Aditya Bidikar

Aditya Bidikar is a comic-book letterer and occasional writer based in India.

Hello, the Internet!

I’m writing this on a lazy Sunday afternoon. After a friend’s quiet birthday celebration yesterday, I was reminded that I am now old and, in fact, loving it.


There’s been a flu going around the city, probably down to the erratic weather, and I was laid down by it for the first half of the week. I’m fine now, and got some much-needed reading time to myself.

I’m very happy to note that this week, after a pretty long struggle, my back pain issues have mostly receded. I have now made a one-to-one correlation of the back pain and the time I spend working. I might have figured out a good working posture and taking breaks and so on, but the fact is that the more I work, the more my back hurts.
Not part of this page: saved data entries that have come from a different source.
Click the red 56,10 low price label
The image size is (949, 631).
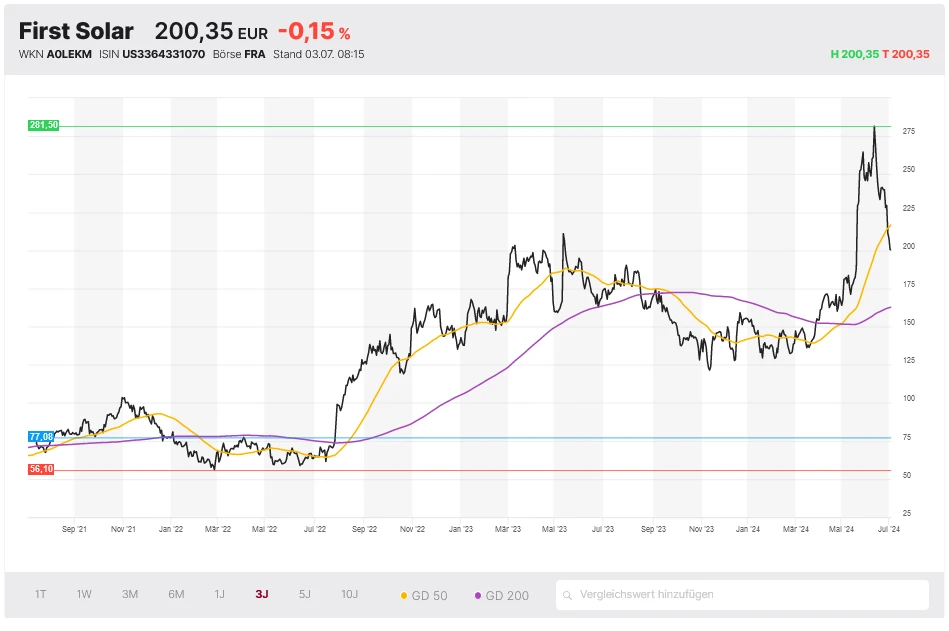coord(42,469)
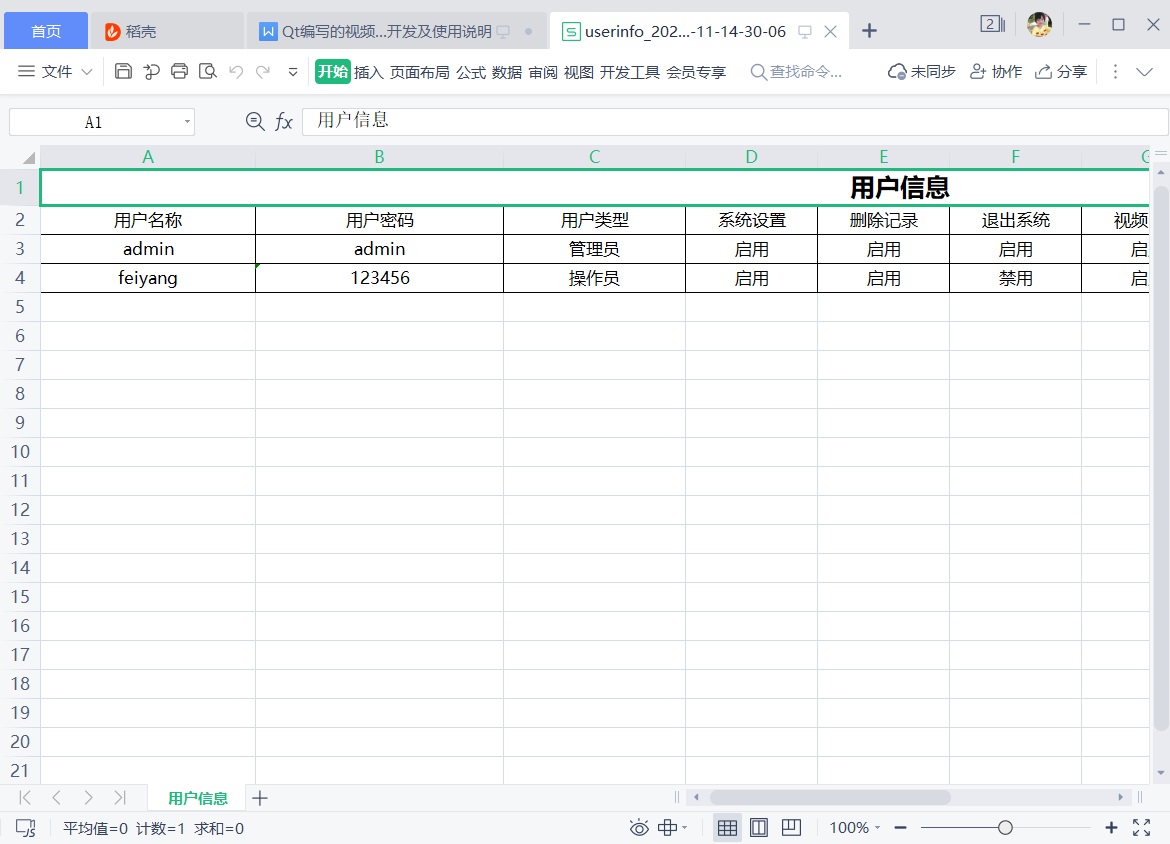Click the Save icon in the toolbar
This screenshot has height=844, width=1170.
coord(123,71)
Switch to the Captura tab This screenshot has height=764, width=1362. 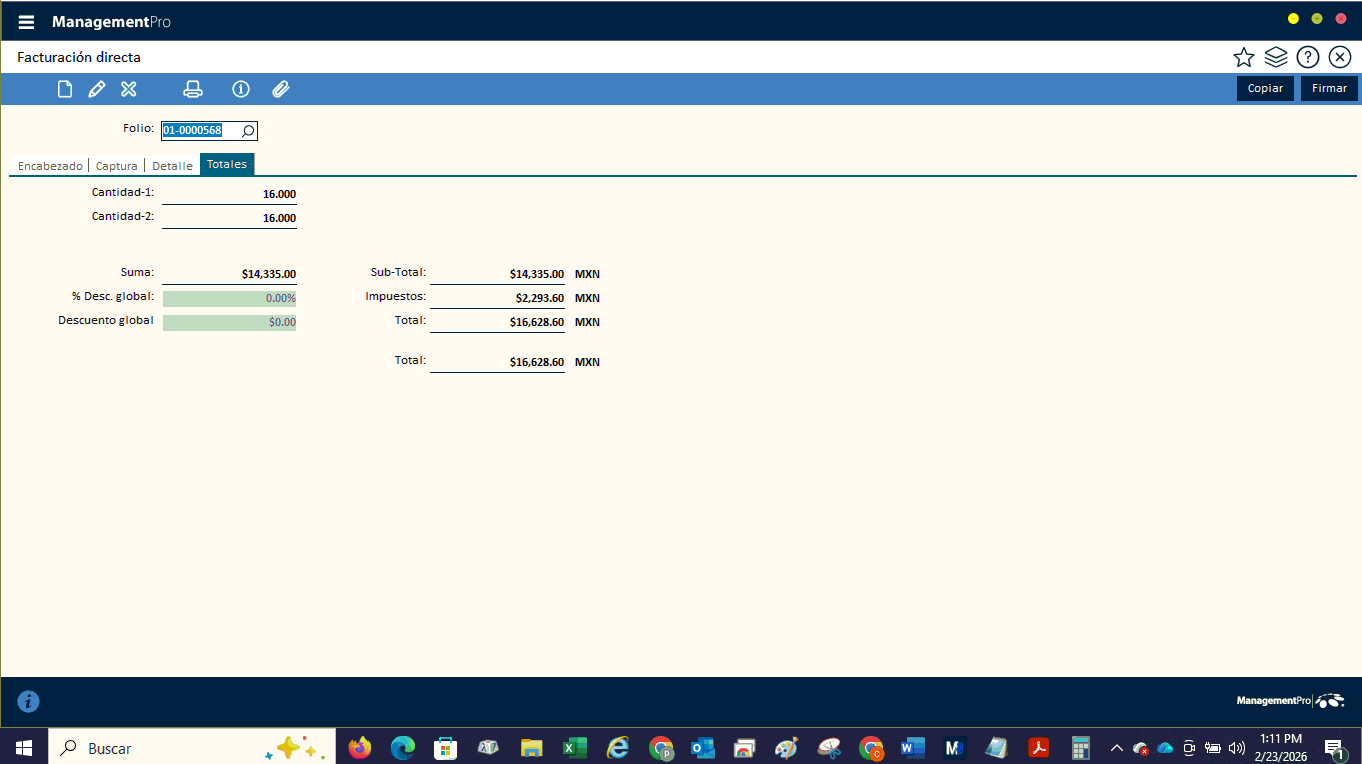116,166

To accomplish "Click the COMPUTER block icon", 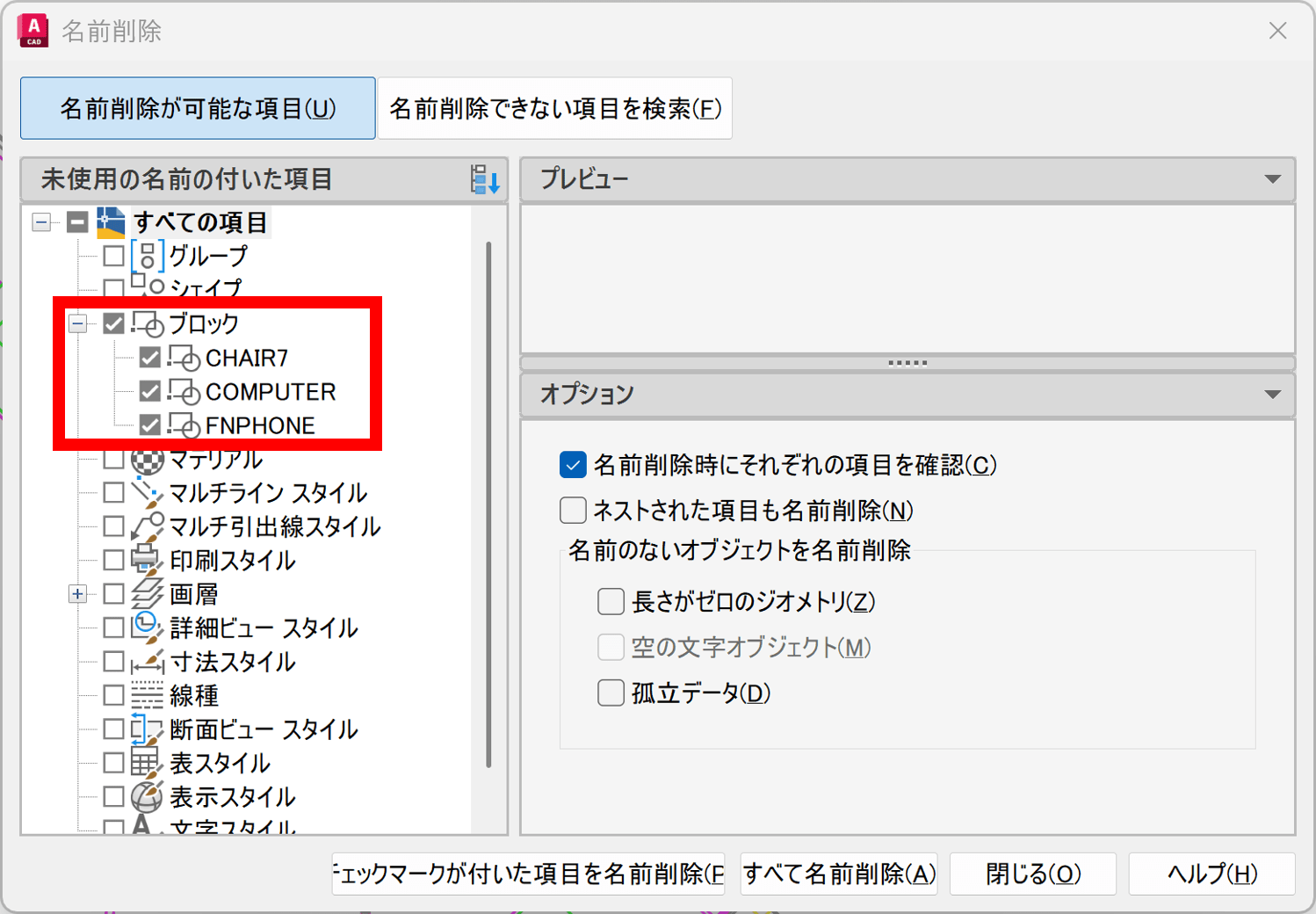I will pyautogui.click(x=184, y=392).
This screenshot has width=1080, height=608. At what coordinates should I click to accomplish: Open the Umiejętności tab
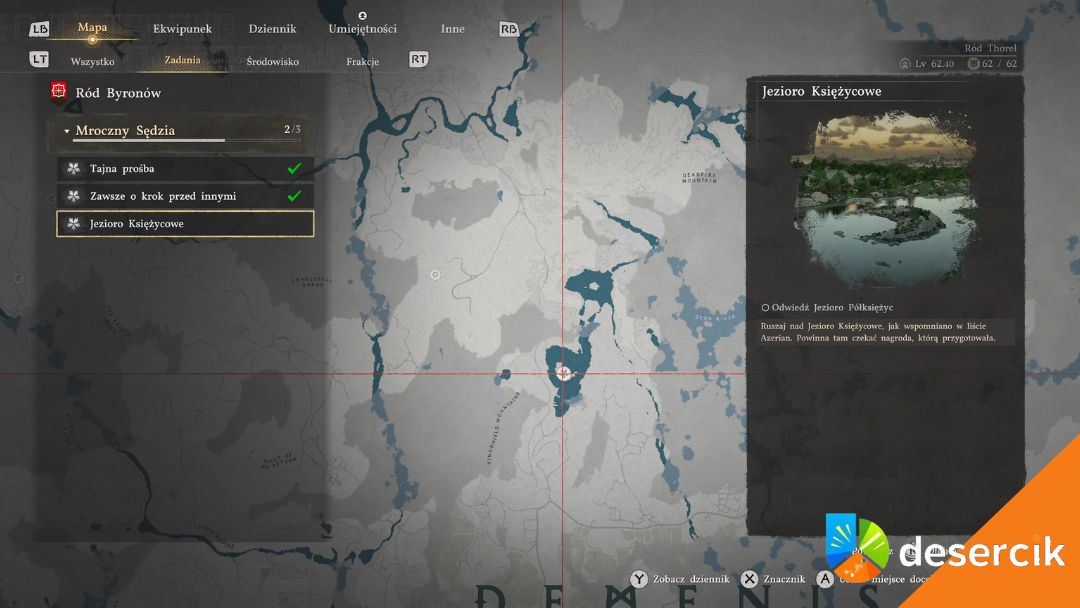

It’s like the fitness people say these days – sitting is the new smoking – and if I could quit smoking, goddamnit, I’m going to figure out how to quit sitting.

This is going to play a big part in my plans for the next year. They might involve a standing desk, but they might also involve a lot less work full-stop. I’ll keep you posted.


Work-wise, I lettered most of The Oddly Pedestrian Life of Christopher Chaos #7 this week, and sent off the stylesheets for a small project I mentioned last week. Currently awaiting feedback on those.

Hellblazer: Dead in America #1.

I had mentioned earlier that New York Comicon was going to see a few announcements of new projects I’ve been working on for a while. The first of these is Hellblazer: Dead in America, which reunites the Hellblazer team of Si Spurrier, Aaron Campbell, Jordie Bellaire and myself. Hellblazer: DIA is intended to be an eight-issue continuation of the story we were telling in the last series, and will begin serialising in January 2024.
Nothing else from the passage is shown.